[Saved data entries]
================================
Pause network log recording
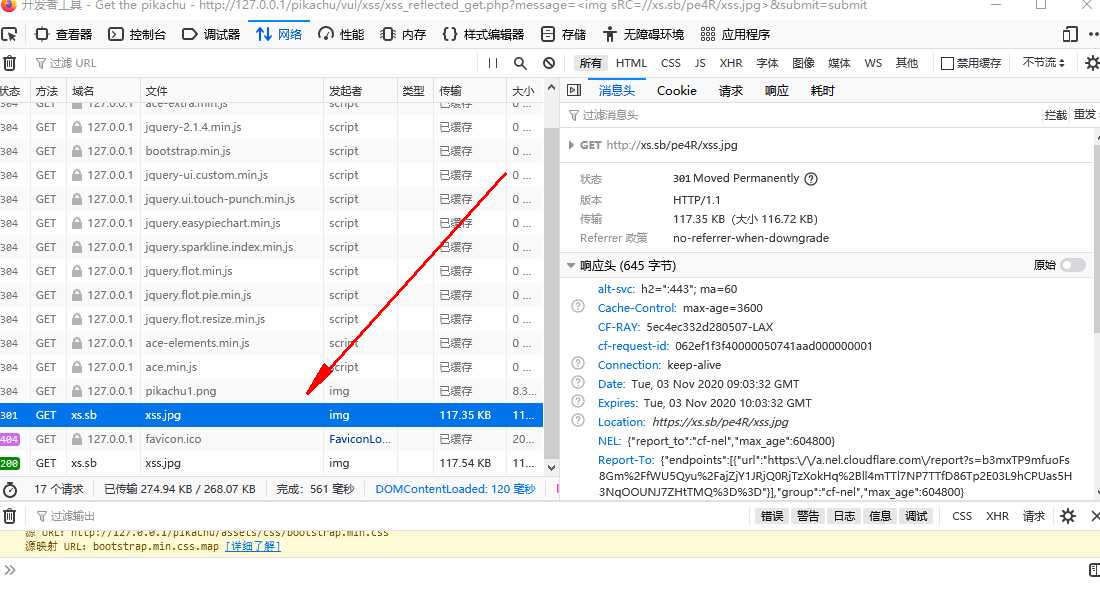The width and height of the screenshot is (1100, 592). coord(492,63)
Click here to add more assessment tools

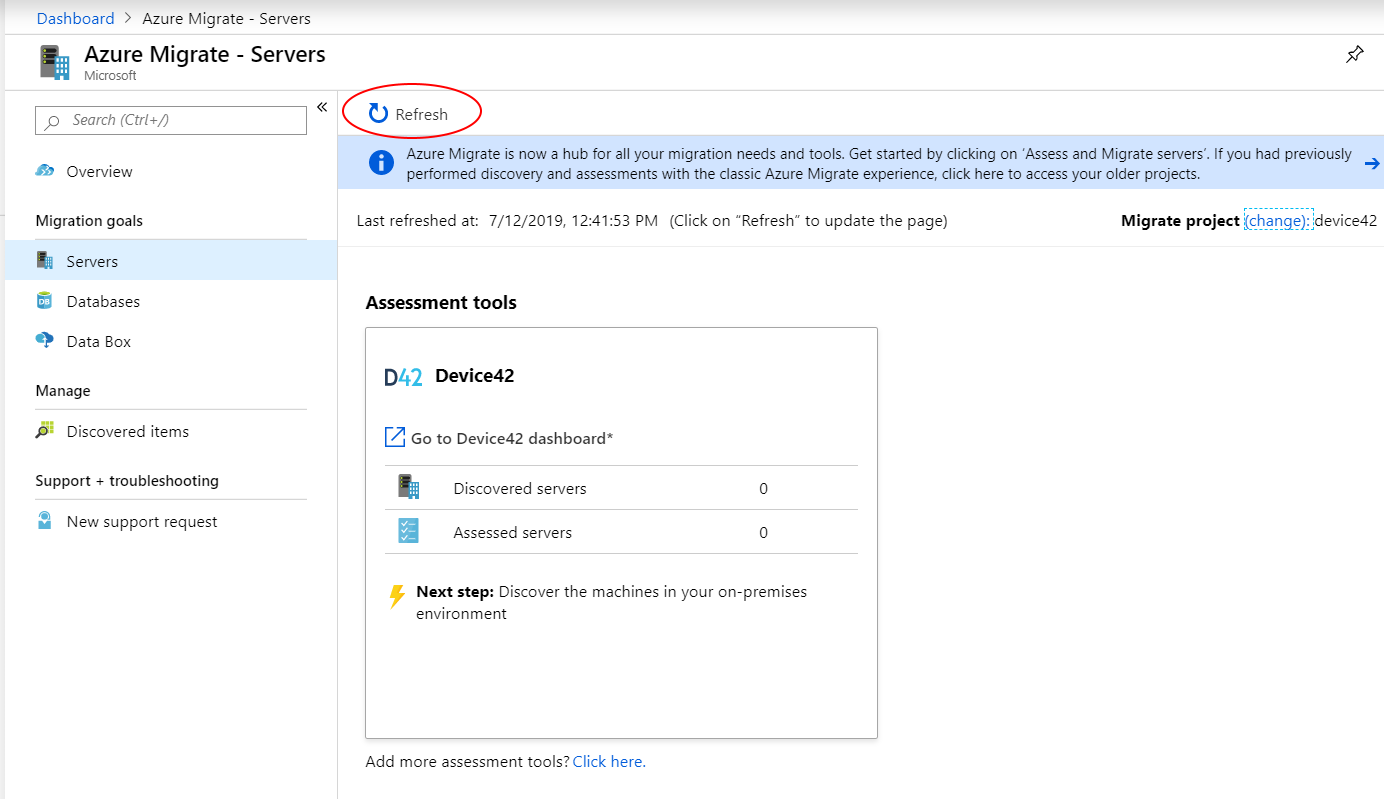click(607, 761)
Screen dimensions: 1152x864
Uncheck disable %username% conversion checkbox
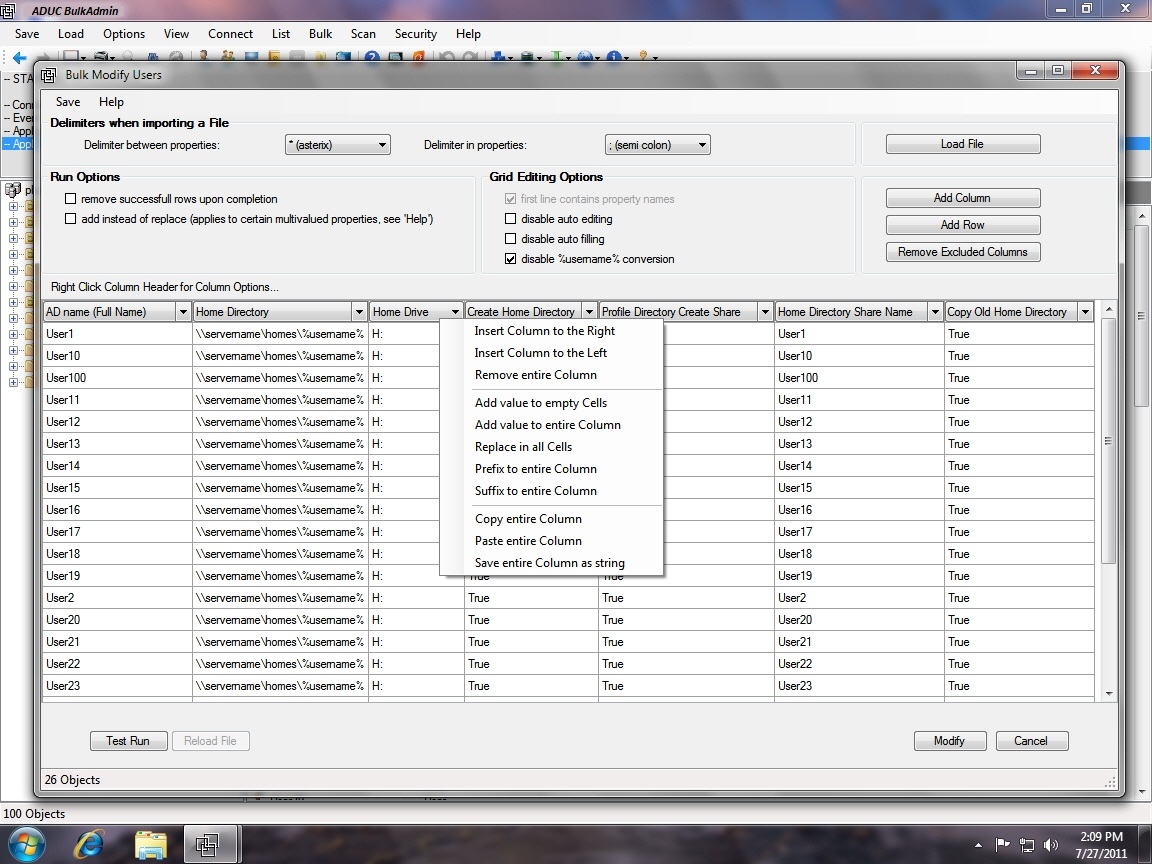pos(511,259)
================================
(EXERCISE REQUIREMENTS):
A word-for-word copy of the lines from the one with "Click here to add more assessment tools" through the last line of the data above is required, with both end lines included and no pictures.

(ANSWER SECTION):
Click here to add more assessment tools

click(607, 761)
Screen dimensions: 1152x864
Uncheck disable %username% conversion checkbox
pos(511,259)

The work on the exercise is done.